Like many of his classmates, University of Southern California senior David Wachtel is crazy about college football and will follow the Trojans nearly anywhere. The only thing that dampens his enthusiasm for away games is the cost. He saw students paying exorbitant amounts of money for, say, a trip from Los Angeles to the San Francisco area for the Stanford game, and he knew he could get a better price if he put together a group. In the fall of 2007, he put up fliers around campus advertising a package deal.

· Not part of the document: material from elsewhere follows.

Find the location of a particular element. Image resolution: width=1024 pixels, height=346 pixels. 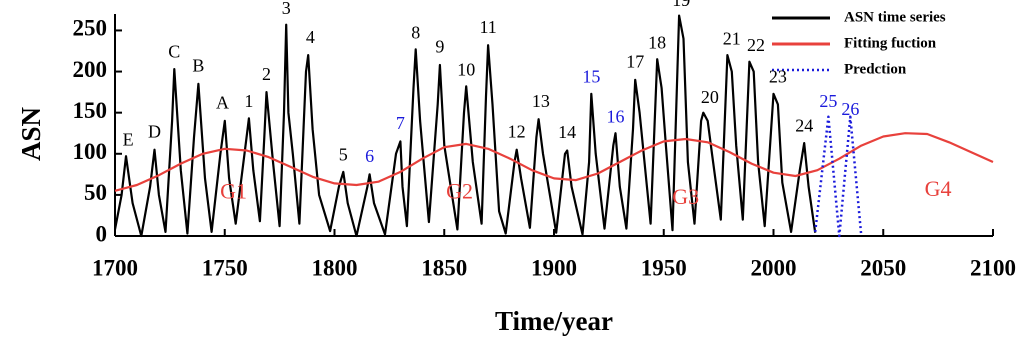

annotation: 21 is located at coordinates (732, 38).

"I had 100 spots originally," he says,"and those 100 spots sold out in under two weeks. Then I had a wait list that was 50 people long, so I called the hotel back." By the time the caravan of buses Wachtel had assembled pulled off USC's campus and began to head north, he had arranged travel for 216 customers and booked $50,000 in revenue. A business, College Weekenders, was born. Three years later, student travelers can choose from two tiers of service ($295 or $395) to attend a USC Pac-10 game. Typically, a package will include two nights in a nice hotel, transportation to and from the game, and access to private parties at bars before and after the trip. Students can also buy game tickets through the company.

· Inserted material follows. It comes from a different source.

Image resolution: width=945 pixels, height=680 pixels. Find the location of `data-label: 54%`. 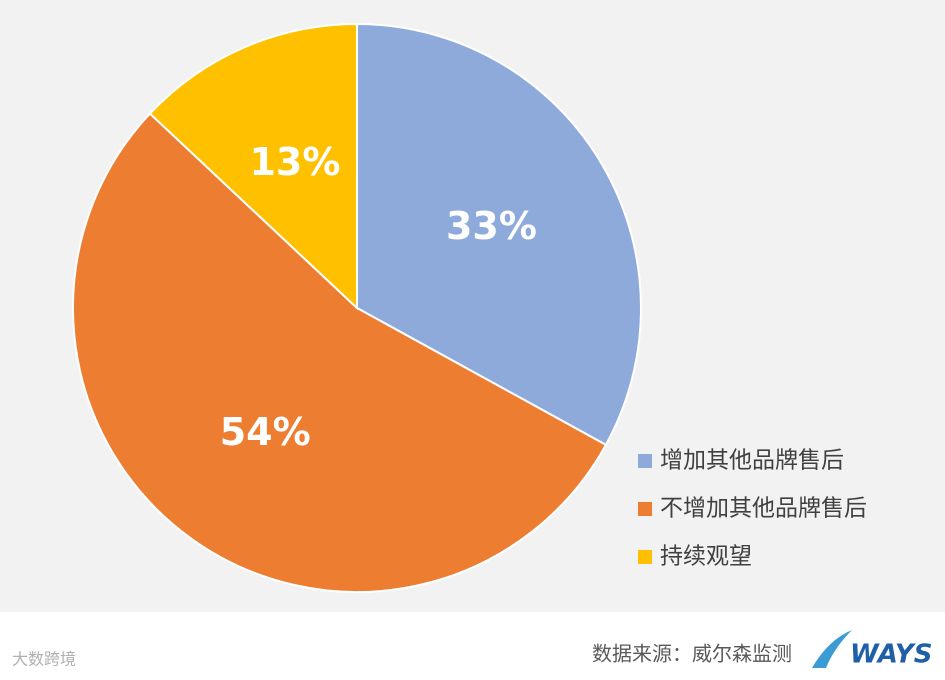

data-label: 54% is located at coordinates (266, 432).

This year, Wachtel signed up sponsors for his trips, including a local restaurant and King Keg, a beer delivery service in L.A. In the fall, he plans to take College Weekenders to other campuses and orchestrate weekend trips for students at UCLA and UC Berkeley, and possibly Arizona State University. If he gets the level of participation at those schools that he has enjoyed at USC, the company could reach $300,000 in revenue. Wachtel's teachers have taken note."It's a great business model," says Patrick Henry, a professor at USC's Lloyd Greif Center for Entrepreneurial Studies.